Image source: Getty Images.

The tirzepatide news coincided with the release of Lilly's quarterly earnings report. The drugmaker's Q1 revenue and earnings fell short of analysts' forecasts, misses that were attributed to falling sales of COVID-19 treatments and lower prices on diabetes medications that lost exclusivity. But investors overlooked those disappointing results and focused on the company's stellar outlook, sending the stock higher.

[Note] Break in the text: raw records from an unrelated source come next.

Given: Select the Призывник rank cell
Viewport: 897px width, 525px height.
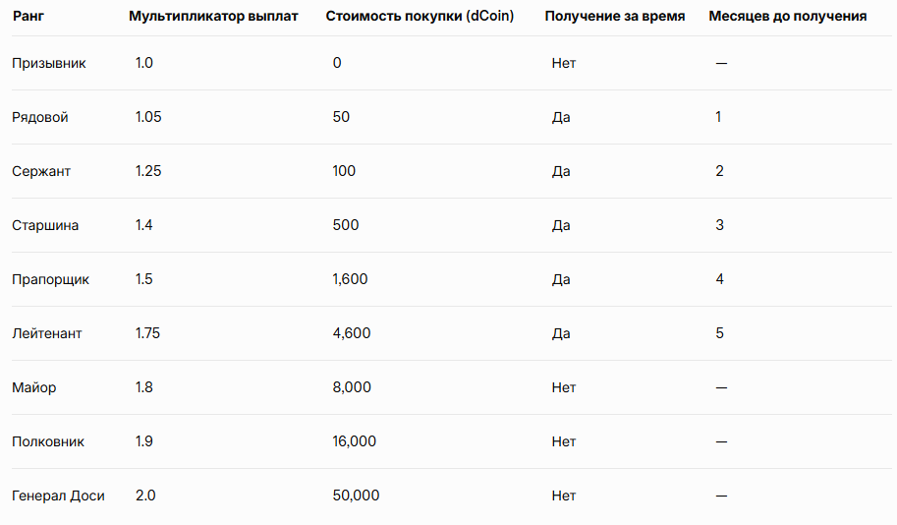Looking at the screenshot, I should pyautogui.click(x=48, y=63).
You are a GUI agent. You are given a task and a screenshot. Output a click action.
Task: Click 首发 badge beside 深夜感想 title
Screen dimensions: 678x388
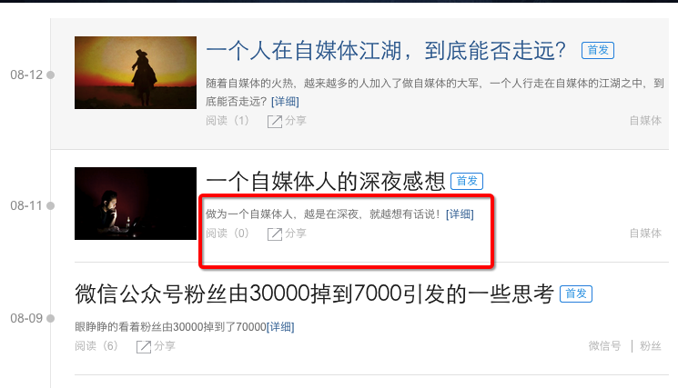tap(467, 181)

Lilly increased its 2023 revenue forecast by 3% to $31.5 billion, but left its earnings guidance unchanged as it anticipated increased marketing and product development expenses. Even with no change to expected short-term profits, investors still felt optimistic about the company's expectations for stronger demand.

Now what

Several factors have been hurting Lilly's revenue and earnings. Its COVID-19 antibody products previously generated significant cash flow, but demand for them has quickly dissipated. Loss of exclusivity on the blockbuster cancer drug Alimta has also been a major drag on the top line. The combined impact of these issues has been significant -- Lilly's revenue declined by 11% year over year in Q1, while earnings per share dropped nearly 30%.

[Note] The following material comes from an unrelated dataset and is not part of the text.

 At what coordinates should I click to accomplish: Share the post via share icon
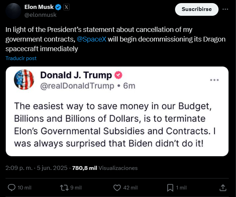(x=223, y=187)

Neither headwind came as a surprise to investors, yet the stock is up 17% year to date and up 44% over the past 12 months. Its forward price-to-earnings ratio is nearly 50. The stock also pays a dividend that yields less than 1% at the current share price, so it's not a meaningful contributor as an income investment. The current valuation premium is based almost entirely on the potential of Lily's product pipeline. Market-leading treatments for diabetes, obesity, and Alzheimer's could drastically improve patient lives and generate enormous profits. However, regulatory approval and competitive forces remain significant unknown factors.

There clearly are paths for Eli Lilly to deliver impressive long-term returns to investors, but it's important to understand the risks around this stock. Its price already reflects the assumption of significant successes in the future, so account for that before diving in.